The US Supreme Court ruled in 2013 in Actavis v FTC that patent protection does not override antitrust law. In that case the size of the settlement, $30 million per year to delay the rollout of a generic medication, was deemed too steep and unbeneficial for society.

With the ruling, the courts said the size of the damages relative to the payer’s expected costs was an important criterion for establishing anti-competitive behaviour. You can pay your competitor to stay off the market, but it better not be an outrageous sum of money, it seems.

In December last year the EU General Court issued judgments reducing the fines against French pharma company, Servier, in a case in which the pharma innovator paid off several generic companies from entering the market. The General Court upheld the European Commission’s ruling that Servier violated the anti-competitive agreement in Article 101 of the Treaty on the Functioning of the European Union, but that it did not violate Article 102’s prohibition on abuse of a dominant market position. 

Further questions linger on what constitutes market abuse in pay for delay schemes. Last year the UK Competition Appeal Tribunal, a judicial body, referred questions to the Court of Justice of the EU (CJEU) regarding anti-competitive behaviour in the case of GSK against the UK Competition and Market Authority. The tribunal has asked for further clarity on whether pay for delay constitutes “restriction by object” and therefore falls foul of anti-competition laws.

Speaking at the AIPPI Congress, Takanori Abe, partner and founder of Abe & Partners in Osaka, offered an anecdote to the audience that Japan has no history of pay for delay because of the country’s corporate culture.

“They are afraid of offending the Ministry of Health so we have zero cases in Japan,” he said. 

The panel concluded the session by asking what sort of payment for damages is acceptable.

“Does the size of damages matter?” asked Jourdan. “If you don’t get a benefit, why would you settle? You only settle if you get something.”

Hot and hostile SPCs

In an afternoon session on Pharma Day, European supplementary protection certificates (SPCs) and US patent term extensions (PTEs) were hot topics

James Horgan, assistant managing counsel of Merck Sharp & Dohme in the UK, told the audience he believes SPCs are an important part of incentivising second medical use research and suggested a digital SPC process could be part of the pending Unified Patent Court framework.

◇ ◇ ◇ ◇ ◇ ◇ ◇

## Activity 1
Decide whether each statement below agrees with the pay-for-delay article. Answer yes or no for each, and quote the words of the article that decide it.
(a) The EU General Court found that Servier violated Article 102's prohibition on abuse of a dominant market position.
(b) The UK Competition Appeal Tribunal referred questions to the Court of Justice of the EU.
(c) In Actavis v FTC, the US Supreme Court ruled that patent protection overrides antitrust law.
## Activity 2
Pick up the pay-for-delay article after its last sentence and continue it for a paragraph or two.

## Pixel coordinate grounding data
◇ ◇ ◇ ◇ ◇ ◇ ◇

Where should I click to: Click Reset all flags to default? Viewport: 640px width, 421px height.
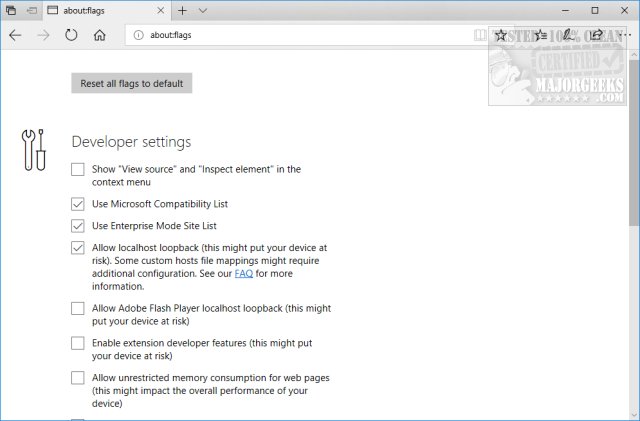coord(132,83)
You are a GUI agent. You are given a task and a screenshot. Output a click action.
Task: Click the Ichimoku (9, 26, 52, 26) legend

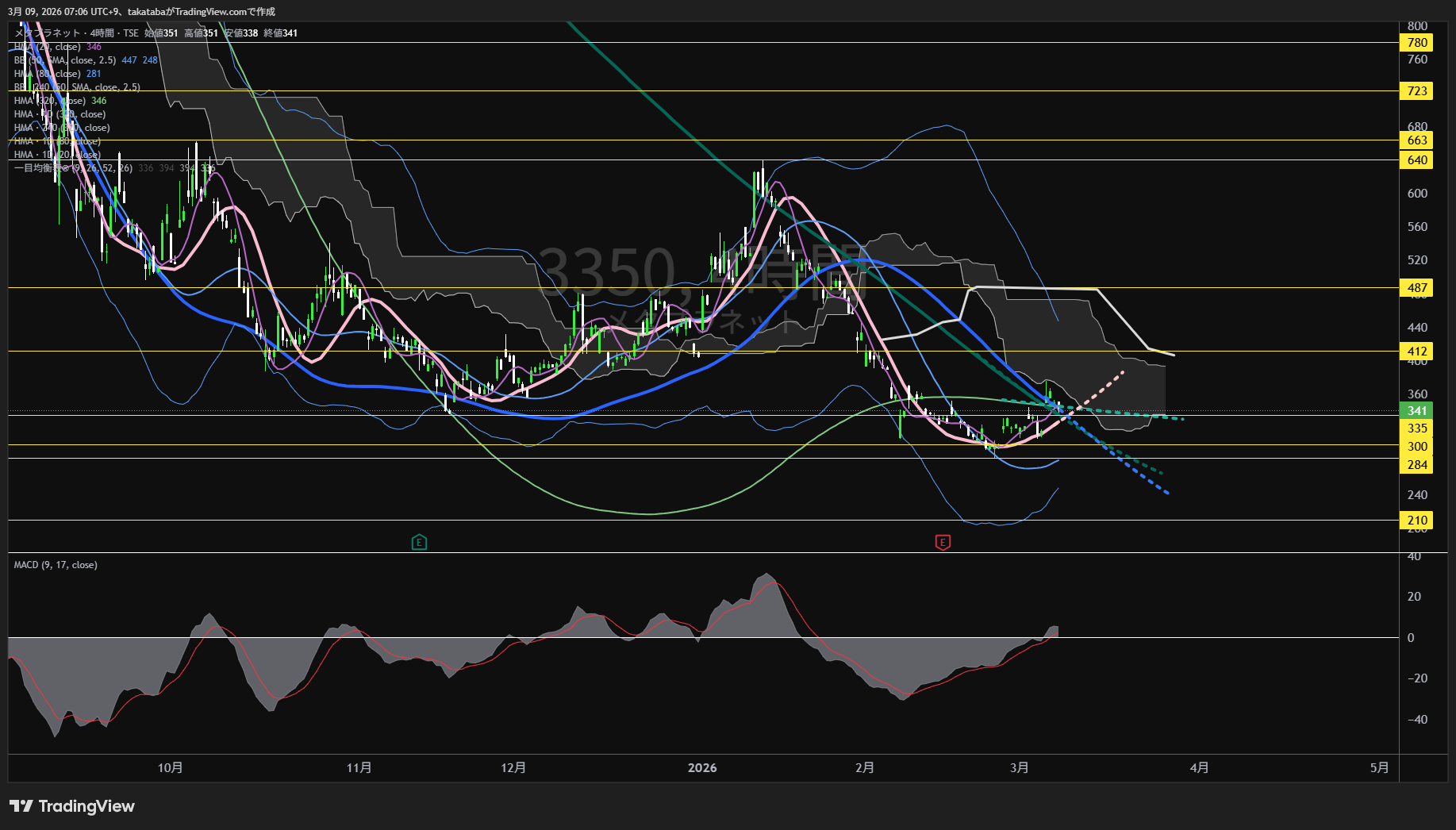(x=73, y=168)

◇ ◇ ◇ ◇ ◇ ◇ ◇

## Reply 1
(a) No: "but that it did not violate Article 102’s prohibition on abuse of a dominant market position."
(b) Yes: "the UK Competition Appeal Tribunal, a judicial body, referred questions to the Court of Justice of the EU (CJEU)"
(c) No: "patent protection does not override antitrust law."

## Reply 2
“A European virtual SPC system would give a degree of clarity and this would be a tremendous way to get more harmonisation. Global harmonisation is much more complicated to achieve,” said Horgan.

Scott Burwell, IP attorney and partner at Finnegan, Henderson, Farabow, Garrett & Dunner in Washington, DC, said it’s an open question how US courts will decide whether biosimilars have the same active ingredient as the original product.

“For a patent that claims a product, the scope of protection is any use approved for the product before the expiration of the term of the patent,” said Burwell. “Biosimilars will be different in some respect from the innovative product.”

He added that IP lawyers are forced to graph the existing PTE legislation from 1984 to a law that came into effect 25 years later.

Turning to Horgan, Burwell said: “I’m a little envious because there is so much activity with SPCs in Europe. One case down this morning, but nothing has happened in the US since last year!”

He was, of course, referring to the CJEU’s ruling the same morning, September 16, in the Eli Lilly v Genentech case in which the court refused to rule on the question of whether an SPC can be granted to a third party owner. The European court threw out the case because it does not answer ‘hypothetical’ questions.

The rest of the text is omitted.